User Interface Patterns

typescript
// ═══════════════════════════════════════════════════════════════════════════
// SVELTE COMPONENT - MULTI-ENTITY SEARCH
// ═══════════════════════════════════════════════════════════════════════════

// src/lib/components/Search.svelte
<script lang="ts">
  import { createQuery } from '@tanstack/svelte-query';

  interface SearchState {
    query: string;
    entityTypes: ('work' | 'author' | 'institution')[];
    filters: {
      yearFrom?: number;
      yearTo?: number;
      sources?: string[];
      openAccess?: boolean;
      location?: { lat: number; lon: number; radiusKm: number };
    };
    sort: string;
    page: number;
  }

  let state: SearchState = $state({
    query: '',
    entityTypes: ['work', 'author', 'institution'],
    filters: {},
    sort: 'relevance',
    page: 1
  });

  const searchQuery = createQuery({
    queryKey: ['search', state],
    queryFn: () => fetch('/api/search', {
      method: 'POST',
      body: JSON.stringify(state)
    }).then(r => r.json()),
    enabled: state.query.length > 2
  });

  // Autocomplete
  let suggestions = $state<Suggestion[]>([]);

  const fetchSuggestions = async (prefix: string) => {
    if (prefix.length < 2) {
      suggestions = [];
      return;
    }
    const res = await fetch(`/api/autocomplete?q=${encodeURIComponent(prefix)}`);
    suggestions = await res.json();
  };

  // Debounce
  let debounceTimer: number;
  const onInput = (e: Event) => {
    const value = (e.target as HTMLInputElement).value;
    state.query = value;

    clearTimeout(debounceTimer);
    debounceTimer = setTimeout(() => fetchSuggestions(value), 150);
  };
</script>

<div class="search-container">
  <!-- Search bar -->
  <div class="search-bar">
    <input
      type="text"

■ **RECORDED DATA**:
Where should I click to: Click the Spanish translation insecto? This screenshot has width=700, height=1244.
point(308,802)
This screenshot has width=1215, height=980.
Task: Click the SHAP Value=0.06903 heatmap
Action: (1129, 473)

■ **WORK TO COMPLETE**: Pick up the Svelte search component shown above the data at its final line and write the rest of it.

■ **EXERCISE RESPONSE**:
      value={state.query}
      oninput={onInput}
      placeholder="Search articles, authors, institutions..."
    />

    <!-- Autocomplete suggestions -->
    {#if suggestions.length > 0}
      <div class="suggestions">
        {#each suggestions as suggestion}
          <button onclick={() => { state.query = suggestion.text; suggestions = []; }}>
            <span class="type-badge">{suggestion.type}</span>
            <span class="text">{suggestion.text}</span>
          </button>
        {/each}
      </div>
    {/if}
  </div>

  <!-- Entity filters -->
  <div class="entity-filters">
    {#each ['work', 'author', 'institution'] as type}
      <label>
        <input
          type="checkbox"
          checked={state.entityTypes.includes(type)}
          onchange={(e) => {
            if (e.target.checked) {
              state.entityTypes = [...state.entityTypes, type];
            } else {
              state.entityTypes = state.entityTypes.filter(t => t !== type);
            }
          }}
        />
        {type === 'work' ? 'Publications' : type === 'author' ? 'Authors' : 'Institutions'}
      </label>
    {/each}
  </div>

  <!-- Results with facets -->
  <div class="results-layout">
    <!-- Facets (left) -->
    <aside class="facets">
      {#if $searchQuery.data?.facets}
        <FacetGroup
          title="Year"
          facet={$searchQuery.data.facets.by_year}
          onSelect={(year) => { state.filters.yearFrom = year; state.filters.yearTo = year; }}
        />
        <FacetGroup
          title="Source"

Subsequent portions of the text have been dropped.